§ Text under study
===

Excel TEXTJOIN: Combine Text with Delimiters
TEXTJOIN Function is a Excel function that textjoin combines all non-empty cells in a2:z2, separated by commas and a space. Formula Genius generates and validates this formula automatically from a plain-English prompt.
TEXTJOIN combines text from a range with any delimiter you choose. Replaces chained CONCATENATE or ampersand (&) formulas.
The Formula
"Join all non-empty values in a row with commas"
=TEXTJOIN(", ", TRUE, A2:Z2)
TEXTJOIN combines all non-empty cells in A2:Z2, separated by commas and a space. The TRUE argument skips empty cells, so you don't get double commas.
Step-by-Step Breakdown
- TEXTJOIN(delimiter, ignore_empty, text1, [text2], ...)
- ", " is the delimiter placed between each value
- TRUE skips empty cells (FALSE would include them as empty strings)
- A2:Z2 is the range to combine — can be any range or multiple ranges
- Result: all values joined with commas, blanks excluded
Edge Cases & Warnings
- Result is limited to 32,767 characters — longer results return #VALUE!

===

§ Extracted records
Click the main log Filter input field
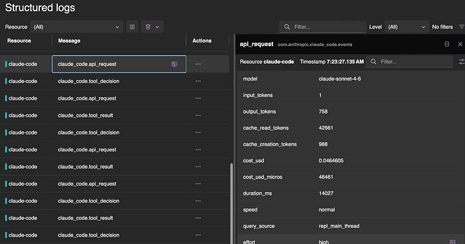The width and height of the screenshot is (465, 244). [x=323, y=27]
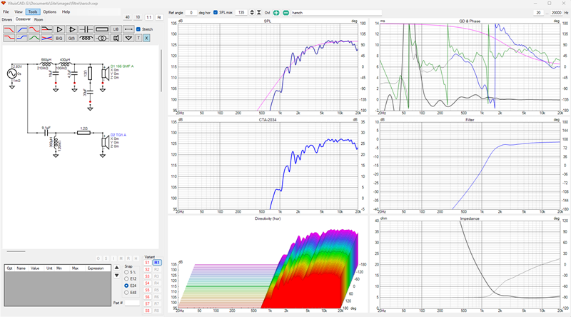
Task: Toggle the Stretch checkbox
Action: [x=138, y=29]
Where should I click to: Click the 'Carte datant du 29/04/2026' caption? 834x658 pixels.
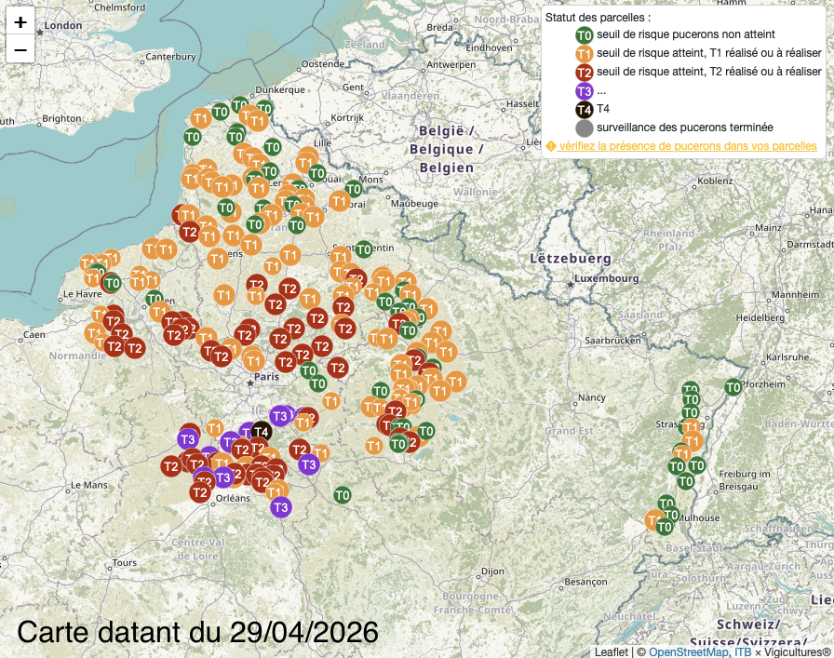tap(198, 632)
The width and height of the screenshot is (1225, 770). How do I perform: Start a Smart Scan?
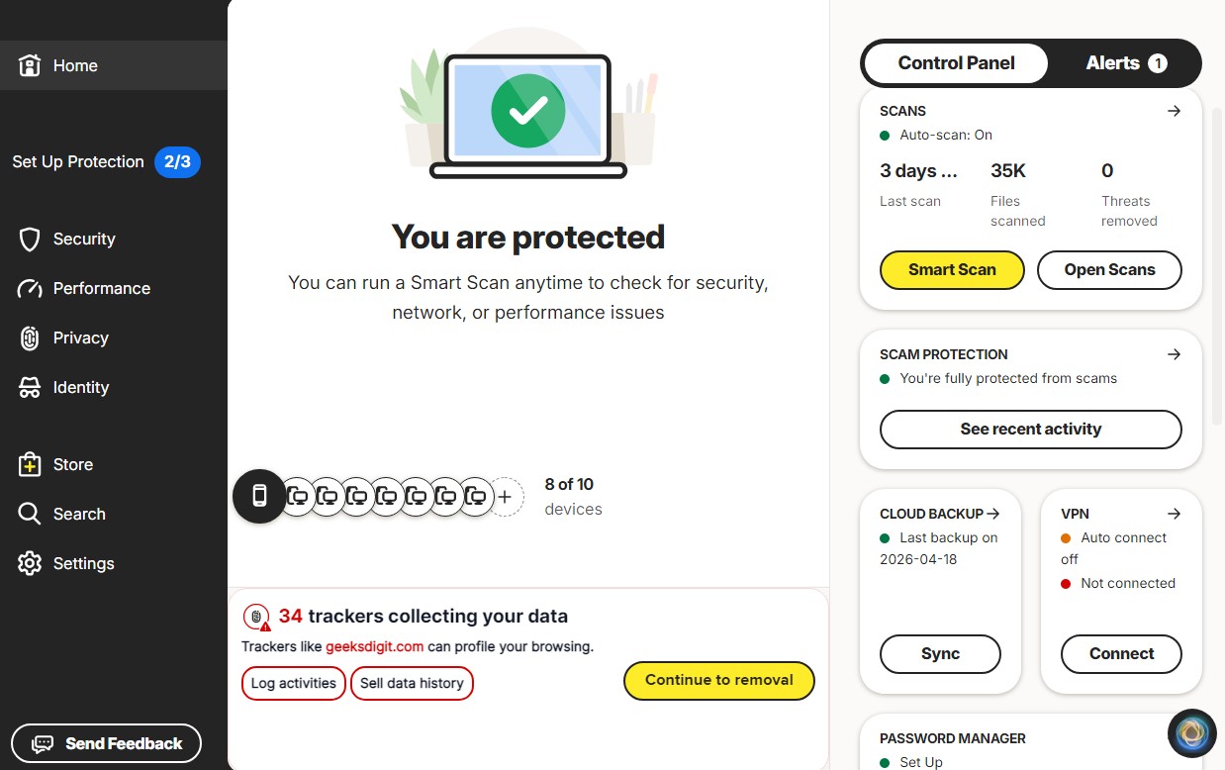coord(952,270)
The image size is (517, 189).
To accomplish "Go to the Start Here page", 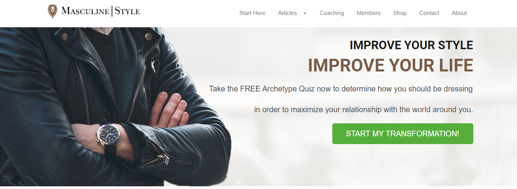I will (x=252, y=13).
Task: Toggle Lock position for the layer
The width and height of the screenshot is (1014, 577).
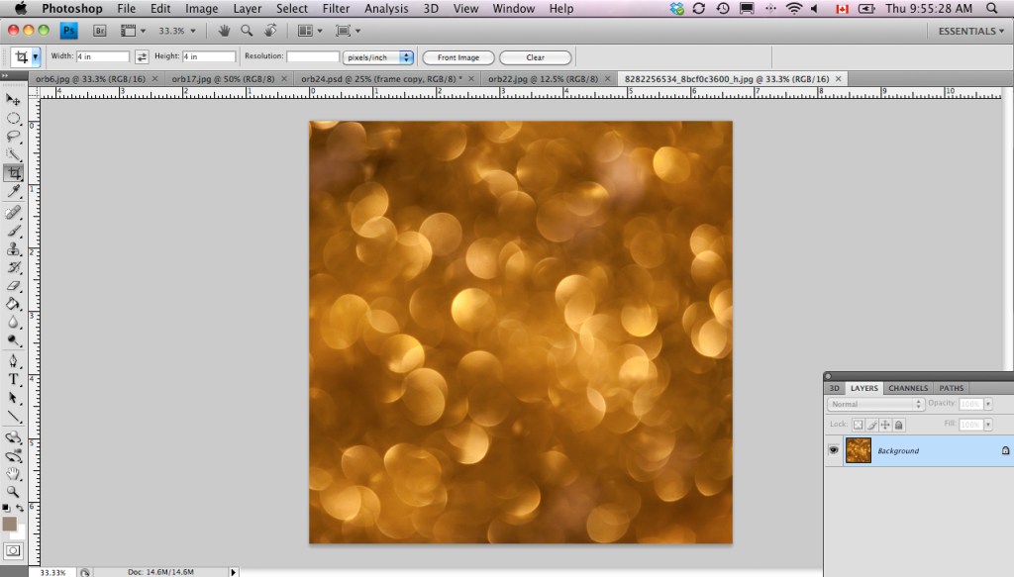Action: (886, 425)
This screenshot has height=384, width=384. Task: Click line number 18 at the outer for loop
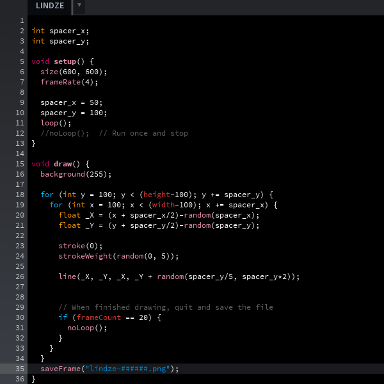pyautogui.click(x=20, y=195)
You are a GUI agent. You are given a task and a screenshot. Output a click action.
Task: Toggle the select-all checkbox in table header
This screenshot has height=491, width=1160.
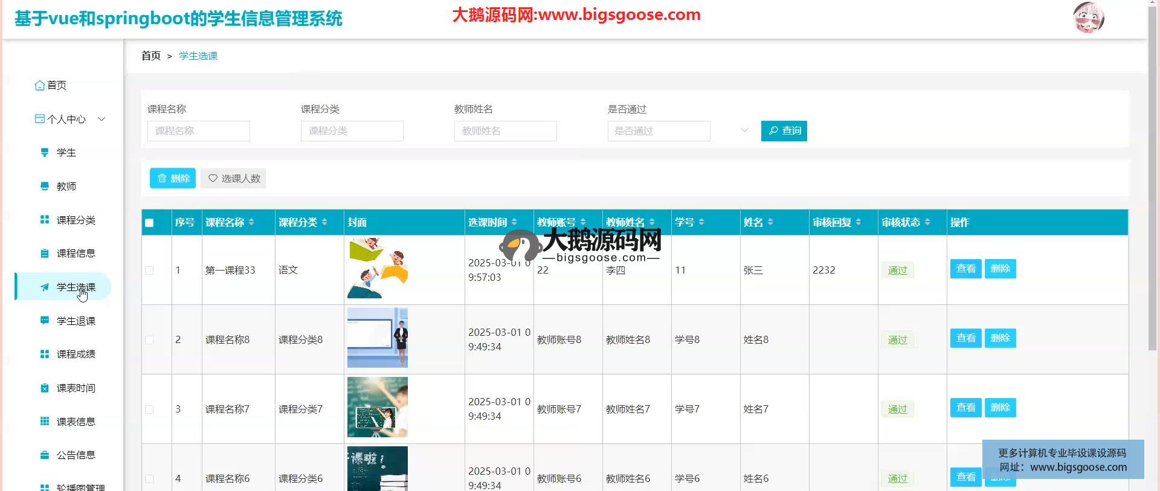coord(149,223)
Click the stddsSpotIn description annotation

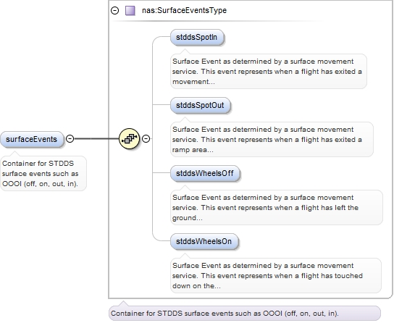pyautogui.click(x=269, y=71)
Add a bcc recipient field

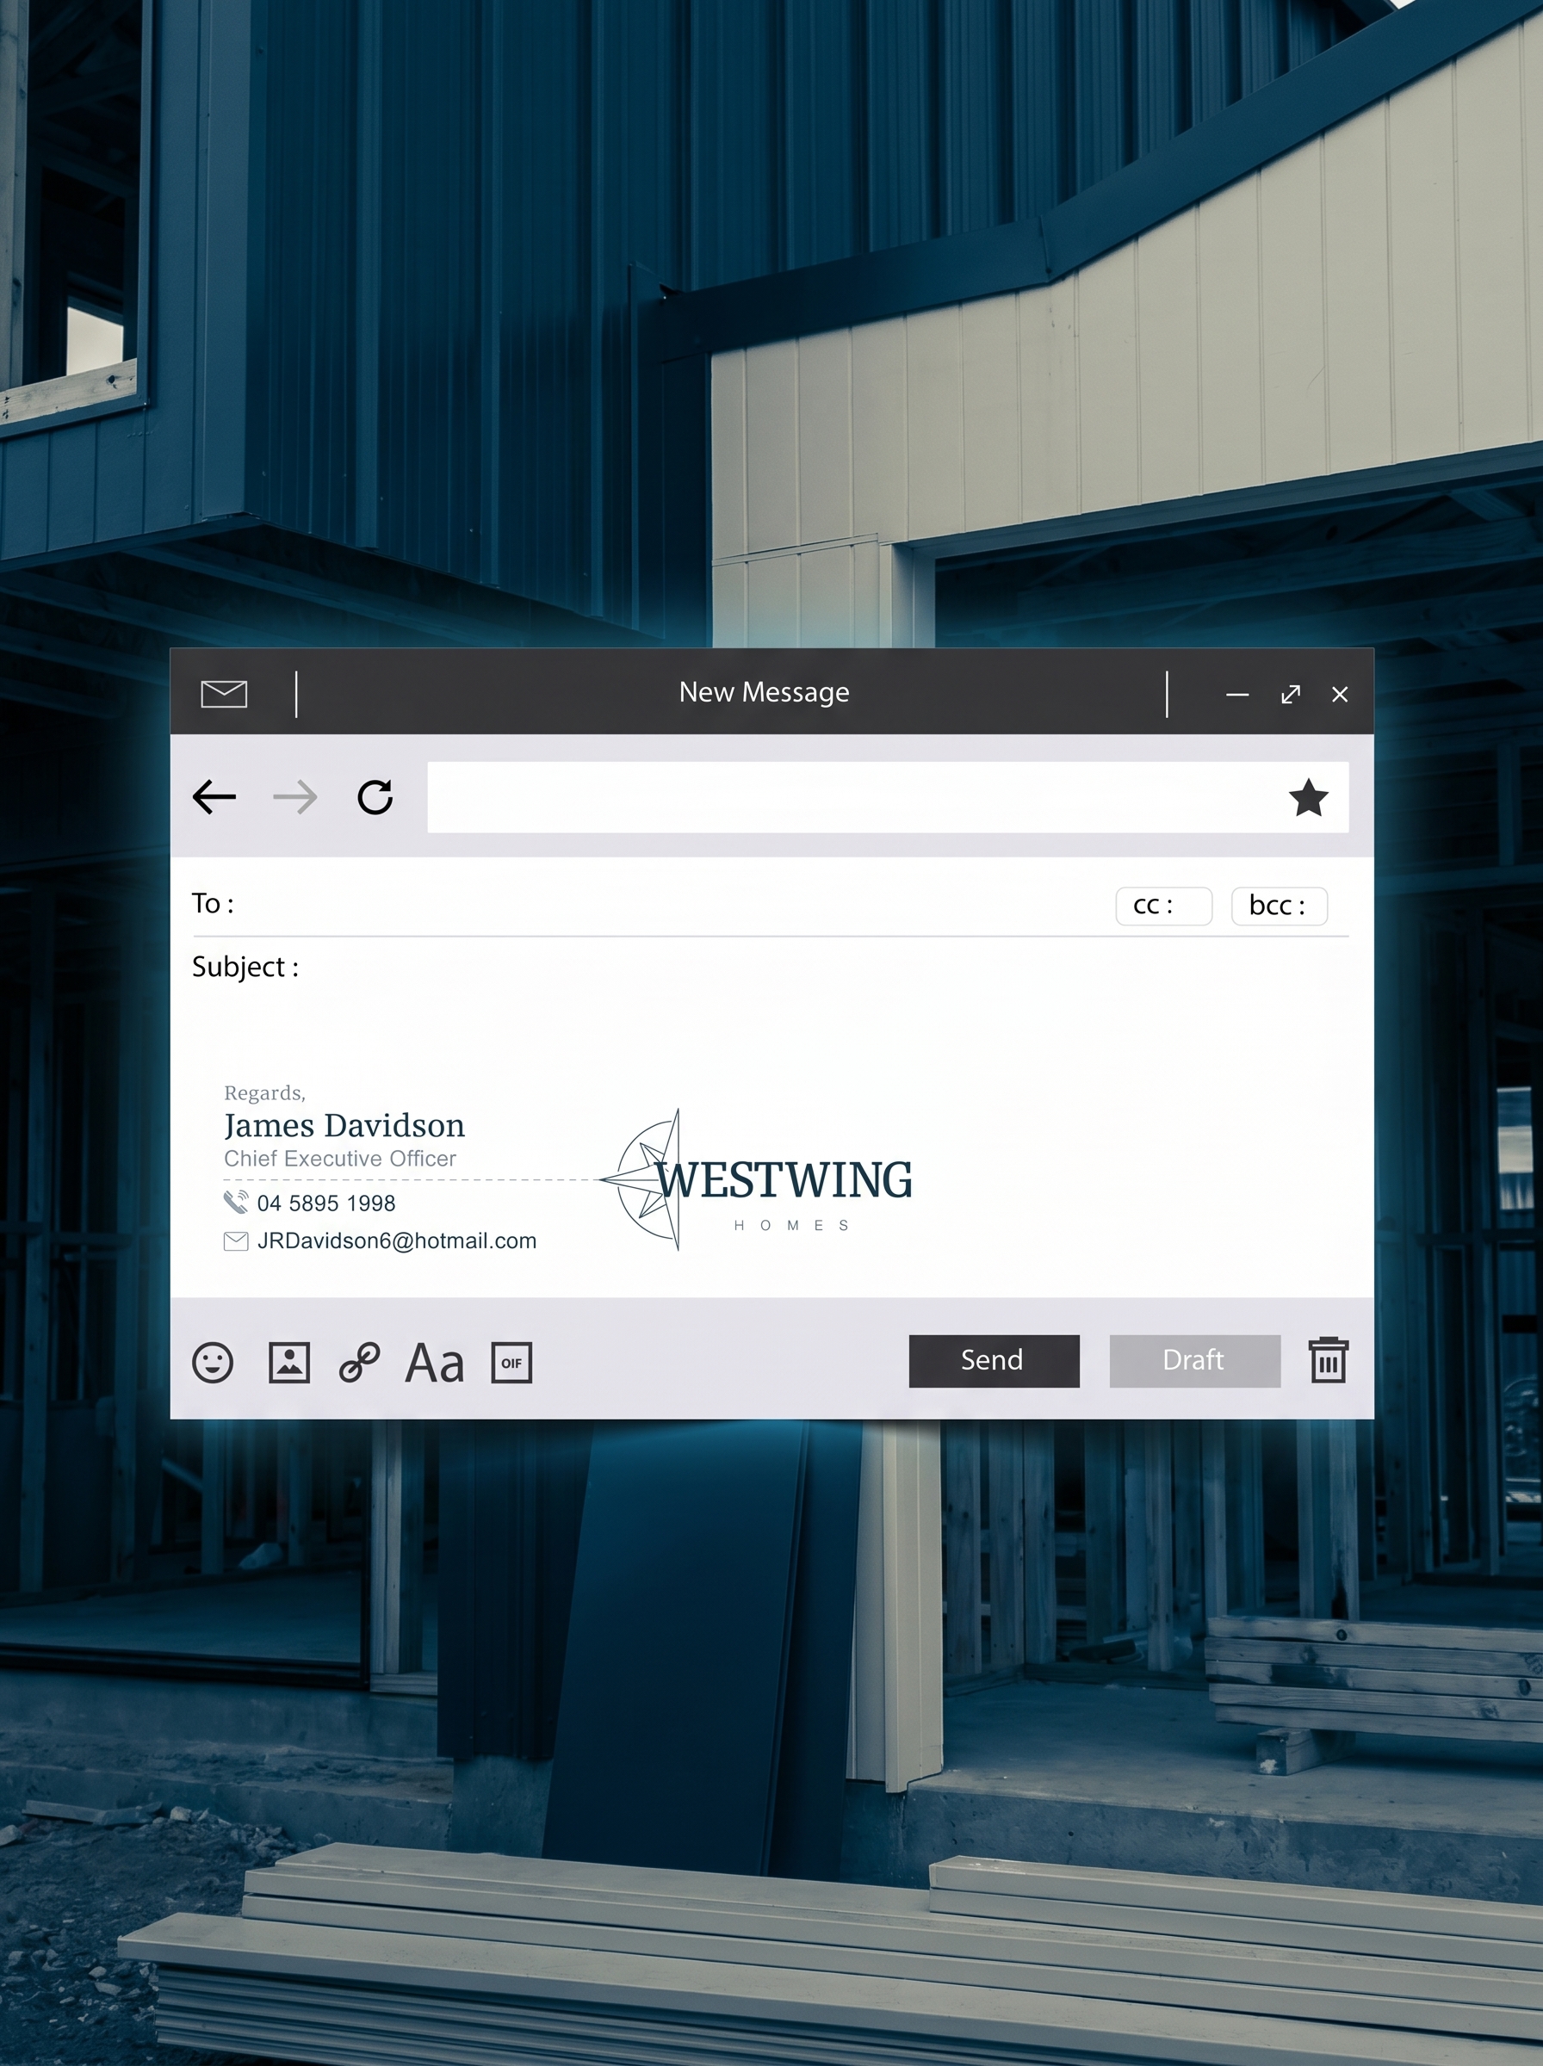1279,906
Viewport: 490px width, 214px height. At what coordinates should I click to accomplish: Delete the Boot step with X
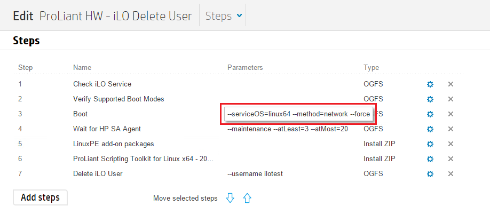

===

Repeat word for word the passage of the TEXTJOIN text above, starting with "Excel TEXTJOIN: Combine" and going on through "as empty strings)".

Excel TEXTJOIN: Combine Text with Delimiters
TEXTJOIN Function is a Excel function that textjoin combines all non-empty cells in a2:z2, separated by commas and a space. Formula Genius generates and validates this formula automatically from a plain-English prompt.
TEXTJOIN combines text from a range with any delimiter you choose. Replaces chained CONCATENATE or ampersand (&) formulas.
The Formula
"Join all non-empty values in a row with commas"
=TEXTJOIN(", ", TRUE, A2:Z2)
TEXTJOIN combines all non-empty cells in A2:Z2, separated by commas and a space. The TRUE argument skips empty cells, so you don't get double commas.
Step-by-Step Breakdown
- TEXTJOIN(delimiter, ignore_empty, text1, [text2], ...)
- ", " is the delimiter placed between each value
- TRUE skips empty cells (FALSE would include them as empty strings)